Irvine, Calif.-based RealtyTrac analyzed data on 3,561 urban ZIP codes in the United States to come up with its list of 35 “Rough-and-Tumble Neighborhoods on the Rebound.”
As the ZIP code includes Graduate Hospital as well as Point Breeze, one could say that the area has already rebounded to an extent. But its flipping gross profit of $110,000 was the sixth highest in absolute dollar terms, and the 138 percent flipping gross return on investment landed it in the seventh-place spot on the list.
To make the cut for consideration, a ZIP code had to have at least 2,500 residents, an increase in the number of construction loans over the last 12 months, and an average gross return on home flipping of at least 60 percent. In addition, Millennials had to account for at least 25 percent of the population, and their share of the population had to increase from 2013 to 2014. Finally, the highest-scoring grade school in the ZIP code had to place below the statewide average, and at least 15 percent of the homes in the district had to be underwater, a figure above the national average.
How did Point Breeze stack up on these metrics? Well, as already mentioned, its flipping gross return on investment was the seventh-highest of all the ZIP codes RealtyTrac measured. Feibush himself probably accounted for the increase in construction loans, but other developers have also become active in the area. Millennials make up a whopping 36.6 percent of the ZIP code’s population, more than any other ZIP code in the top 35 save one in Grand Rapids, Mich., and 16.3 percent of homes were underwater in the first quarter of 2016.

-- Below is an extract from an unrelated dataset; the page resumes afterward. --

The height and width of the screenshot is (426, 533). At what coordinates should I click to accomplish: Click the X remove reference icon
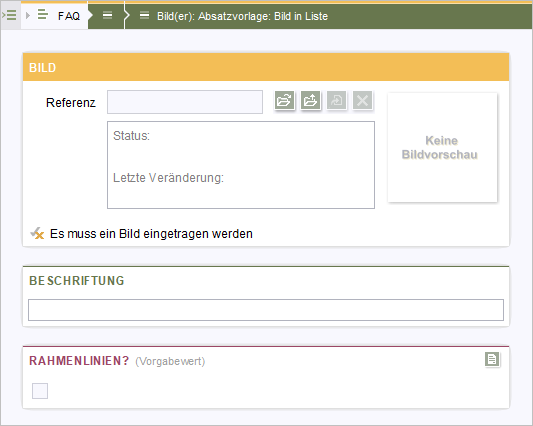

“The underperforming school scores and inflated rates of underwater homes in these markets demonstrates they are lagging the housing recovery seen across much of the rest of the nation,” said Daren Blomquist, senior vice president of RealtyTrac parent ATTOM Data Solutions, in a RealtyTrac blog post on the list. “But it is clearly evident from this data that many individuals and institutions are betting on these hyperlocal housing markets to still bounce back.”